Öffnungen bei der Personenbewegung zum Zweck der Dienstleistungserbringung

nur punktuell und unter kontrollierten Bedingungen in jenen Bereichen erfolgen, in

denen negative Auswirkungen auf den österreichischen Arbeitnehmer nicht zu be -

fürchten, sehr wohl aber Vorteile für Österreich als Investitionsstandort zu erwarten

sind.

 

Antwort zu Punkt 10 der Anfrage:

 

Die generelle Position der Gemeinschaft im Hinblick auf die weitere Liberalisierung

des Dienstleistungshandels (GATS 2000) lässt sich folgendermaßen umschreiben:

 

- Erhöhung der Anzahl und der Qualität der GATS-Bindungen beim Marktzugang

   und bei der Inländerbehandlung.

- Förderung der regulatorischen Disziplinen zur Unterstützung der eingegangenen

  Marktzugangs - und Inländerbehandlungsverpflichtungen, wobei das Recht zur

  Regulierung auf staatlicher Ebene nicht eingeschränkt werden soll.

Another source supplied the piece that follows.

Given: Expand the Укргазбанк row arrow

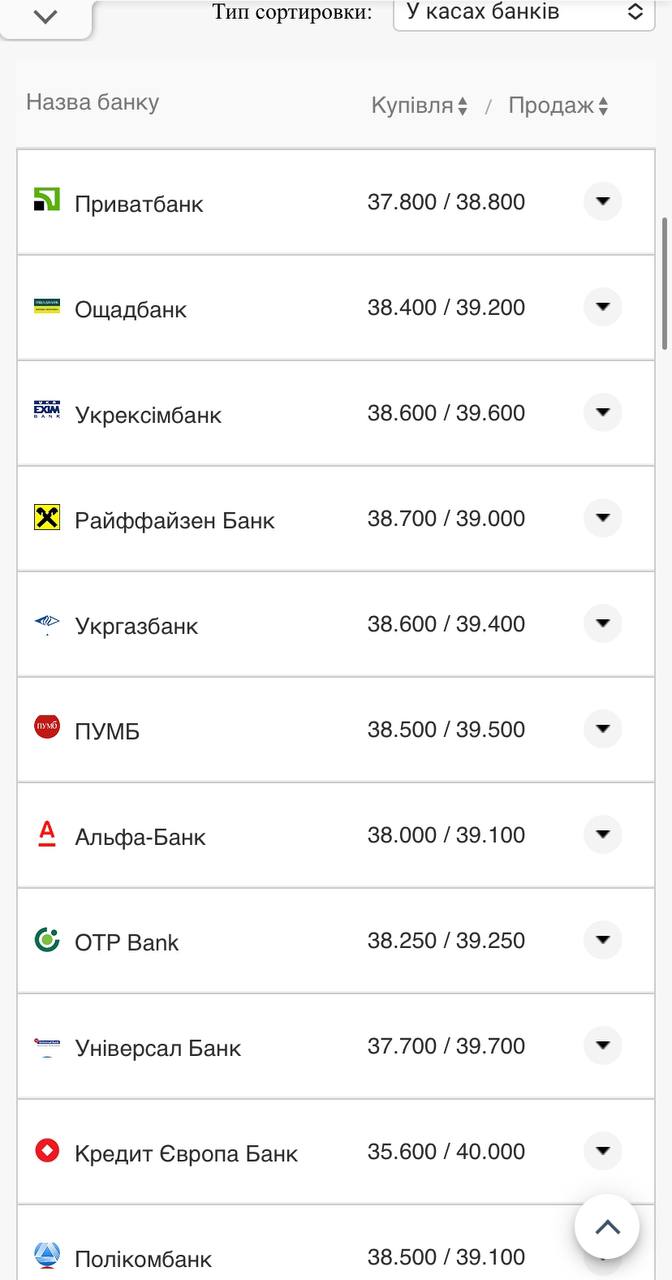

- Einführung wettbewerbsfördernder Prinzipien, um wettbewerbshemmende Prak -

   tiken zu verhindern. Die wettbewerbsfördernden Prinzipien haben sich bei der

   Liberalisierung des Telekommunikationssektors bewährt und sollen in Zukunft

   auch auf Sektoren ausgeweitet werden, wo ähnliche Marktverhältnisse

   herrschen.

- Erhöhung der Vereinbarkeit der progressiven Handelsliberalisierung mit dem Ziel

   der nachhaltigen Entwicklung.

- Aufrechterhaltung der Möglichkeit des Schutzes der nationalen politischen Ziel -

   setzungen der WTO-Mitglieder. Dies inkludiert das Recht der Mitglieder, Regel -

   ungen und Anforderungen für die Erbringung von Dienstleistungen im eigenen

   Hoheitsgebiet selbst zu definieren, das Fehlen jeglichen Präjudizes hinsichtlich

   der Frage, ob eine Dienstleistung privat oder öffentlich erbracht werden soll sowie

   die Absenz eines generellen Zwanges zur Deregulierung.

- Abschluss der bisher unerledigt gebliebenen Gebiete (Schutzklausel, Subven -

   tionen, öffentliches Vergabewesen).

- Abschluss des Arbeitsprogramms betreffend den elektronischen Handel.

Diese Position wird von allen Mitgliedstaaten unterstützt und von der Kommission im

Rahmen ihrer Zuständigkeit vertreten.

 

Antwort zu den Punkten 11 und 12 der Anfrage:

 

Die Vorteile der Liberalisierung des Dienstleistungshandels können nur dann der

breiten Masse der Dienstnehmer zugute kommen, wenn die Verhandlungen

möglichst umfassend geführt werden und kein Bereich a priori ausgeschlossen

bleibt. Erfahrungen haben beispielsweise gezeigt, dass der geordnete Wettbewerb

im Telekommunikationsbereich allen Wirtschaftssubjekten und Konsumenten

Vorteile und fallende Preise beschert hat. Aus diesem Grund erscheint es

zielführend, dass Liberalisierungsschritte - falls erforderlich - durch

wettbewerbsfördernde Maßnahmen unterstützt werden, um die Macht

beherrschender Unternehmen nach Möglichkeit einzudämmen. Diese Auffassung

wird sowohl von den Mitgliedstaaten als auch von der Kommission geteilt.

 

Außerdem besteht auch im GATS das Gebot des ,,special and differential treatment"

zu Gunsten der Entwicklungsländer, welches diese grundsätzlich davor schützt,

Verpflichtungen einzugehen, die ihrem Entwicklungsstand zuwiderlaufen.